The project, expected to cost $729,000, is being paid for by a revenue-sharing grant from the Virginia Department of Transportation, according to Tom Hartman, Harrisonburg’s assistant director of public works.
It would extend the trail from Sonner Hall to Carrier Drive on the James Madison University campus.
VDOT announced the funding was awarded in June as part of the fiscal 2016 revenue-sharing program.
The Bluestone Trail was included in Harrisonburg’s 2010 bicycle and pedestrian plan, and work began in 2012.
The existing trail, which opened in October, runs 1.1 miles from the Sentara RMH Wellness Center on Stone Spring Road to the university’s Port Republic Road entrance at Bluestone Drive. Along the way, it bisects Purcell Park.
The 10-foot-wide, hard-surface path is designed for runners, walkers and bicyclists.

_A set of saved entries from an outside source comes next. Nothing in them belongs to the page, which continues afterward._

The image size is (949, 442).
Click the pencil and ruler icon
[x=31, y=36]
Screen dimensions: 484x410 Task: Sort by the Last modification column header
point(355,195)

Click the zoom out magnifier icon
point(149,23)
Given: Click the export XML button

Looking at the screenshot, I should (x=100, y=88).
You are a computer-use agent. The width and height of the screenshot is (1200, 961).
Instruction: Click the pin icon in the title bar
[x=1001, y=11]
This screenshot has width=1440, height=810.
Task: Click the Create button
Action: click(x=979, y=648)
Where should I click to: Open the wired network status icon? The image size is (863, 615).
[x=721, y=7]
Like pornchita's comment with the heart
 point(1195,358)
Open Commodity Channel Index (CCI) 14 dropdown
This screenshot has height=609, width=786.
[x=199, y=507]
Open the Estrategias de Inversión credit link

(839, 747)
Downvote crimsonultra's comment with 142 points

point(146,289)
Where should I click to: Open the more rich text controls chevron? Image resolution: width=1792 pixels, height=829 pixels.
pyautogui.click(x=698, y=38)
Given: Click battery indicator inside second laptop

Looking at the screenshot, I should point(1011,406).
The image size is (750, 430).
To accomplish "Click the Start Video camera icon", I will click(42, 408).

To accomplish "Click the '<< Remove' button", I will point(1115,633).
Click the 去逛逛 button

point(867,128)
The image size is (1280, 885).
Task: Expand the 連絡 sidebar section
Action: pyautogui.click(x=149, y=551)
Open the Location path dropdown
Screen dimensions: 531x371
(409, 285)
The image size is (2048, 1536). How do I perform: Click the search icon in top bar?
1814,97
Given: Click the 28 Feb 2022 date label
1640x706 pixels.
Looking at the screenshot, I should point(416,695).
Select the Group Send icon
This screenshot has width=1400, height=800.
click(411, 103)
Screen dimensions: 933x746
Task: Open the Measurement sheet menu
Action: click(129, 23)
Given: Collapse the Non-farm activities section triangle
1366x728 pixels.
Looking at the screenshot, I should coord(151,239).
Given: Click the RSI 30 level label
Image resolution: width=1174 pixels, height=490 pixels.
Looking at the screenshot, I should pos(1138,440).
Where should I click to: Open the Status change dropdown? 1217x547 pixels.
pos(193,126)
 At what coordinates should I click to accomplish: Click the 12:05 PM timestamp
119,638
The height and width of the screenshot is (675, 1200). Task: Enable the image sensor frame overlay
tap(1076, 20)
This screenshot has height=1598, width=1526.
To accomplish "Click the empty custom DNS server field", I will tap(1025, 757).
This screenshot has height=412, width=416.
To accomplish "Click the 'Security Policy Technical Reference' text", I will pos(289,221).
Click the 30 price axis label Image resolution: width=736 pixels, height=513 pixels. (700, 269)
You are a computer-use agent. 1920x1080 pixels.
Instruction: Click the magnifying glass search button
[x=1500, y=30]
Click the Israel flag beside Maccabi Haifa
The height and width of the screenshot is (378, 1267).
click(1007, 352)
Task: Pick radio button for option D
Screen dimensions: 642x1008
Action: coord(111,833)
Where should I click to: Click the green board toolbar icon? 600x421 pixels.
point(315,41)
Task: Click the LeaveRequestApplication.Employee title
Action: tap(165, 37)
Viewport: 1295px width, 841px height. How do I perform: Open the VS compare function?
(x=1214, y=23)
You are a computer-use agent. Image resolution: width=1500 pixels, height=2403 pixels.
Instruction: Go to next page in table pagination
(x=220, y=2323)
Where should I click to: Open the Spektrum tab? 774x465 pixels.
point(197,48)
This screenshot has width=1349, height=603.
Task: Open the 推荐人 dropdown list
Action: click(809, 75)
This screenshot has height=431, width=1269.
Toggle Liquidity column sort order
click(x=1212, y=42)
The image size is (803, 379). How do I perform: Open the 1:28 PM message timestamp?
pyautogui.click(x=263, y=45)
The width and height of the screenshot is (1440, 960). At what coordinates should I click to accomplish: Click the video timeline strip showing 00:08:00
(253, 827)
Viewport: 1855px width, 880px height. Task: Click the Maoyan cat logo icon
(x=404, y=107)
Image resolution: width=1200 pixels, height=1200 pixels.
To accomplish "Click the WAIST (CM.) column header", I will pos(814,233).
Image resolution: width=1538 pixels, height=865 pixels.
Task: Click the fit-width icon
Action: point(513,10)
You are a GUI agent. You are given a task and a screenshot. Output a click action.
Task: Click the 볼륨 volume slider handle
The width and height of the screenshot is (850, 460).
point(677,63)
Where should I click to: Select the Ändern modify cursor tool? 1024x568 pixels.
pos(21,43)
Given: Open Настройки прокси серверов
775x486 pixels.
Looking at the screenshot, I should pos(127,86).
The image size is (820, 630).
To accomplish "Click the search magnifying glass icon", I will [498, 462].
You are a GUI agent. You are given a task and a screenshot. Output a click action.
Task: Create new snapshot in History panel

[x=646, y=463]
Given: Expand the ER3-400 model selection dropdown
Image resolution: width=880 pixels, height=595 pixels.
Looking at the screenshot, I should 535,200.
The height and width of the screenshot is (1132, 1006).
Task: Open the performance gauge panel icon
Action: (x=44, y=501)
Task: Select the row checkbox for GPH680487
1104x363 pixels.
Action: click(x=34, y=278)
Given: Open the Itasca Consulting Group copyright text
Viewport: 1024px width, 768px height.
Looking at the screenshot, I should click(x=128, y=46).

The extension will stretch north through campus from Sonner Hall along Bluestone Drive. It will cross Champions Drive and end at Bluestone Drive’s intersection with Carrier Drive.
According to the city’s plan, that intersection will be reworked, including improvements to drainage, crosswalks and signals.
The new section would build on the shared-use path installed during the university’s Newman Lake dam
reinforcement project completed earlier this year, from Port Republic Road to Sonner Hall.
The university approached the city about extending the shared-use path from Newman Lake earlier this year.
JMU applied for the state funding through the city of Harrisonburg, Hartman said, and received $364,500. The city will administer the project, and the school will pay the other $364,500 to complete the pathway.
Initially, extending the trail farther onto JMU’s campus was planned to occur later in the project, Hartman said. The work was moved up after the university was successful in its grant application.
“This wasn’t necessarily ‘phase two,’ but it made more sense to continue it north into JMU,” Hartman said.
Hartman said city officials have no timeline for Bluestone Trail’s second phase, which will extend south from Stone Spring Road to Ramblewood Park.
“We have ideas, and we know how to get it to go where we need it to go,” he said. “It’s just getting the funding.”
Hartman said city officials are excited about the trail.
“It’s better connecting the park and the city to JMU,” he said. “We’ve gotten a lot of good feedback from the community about it.”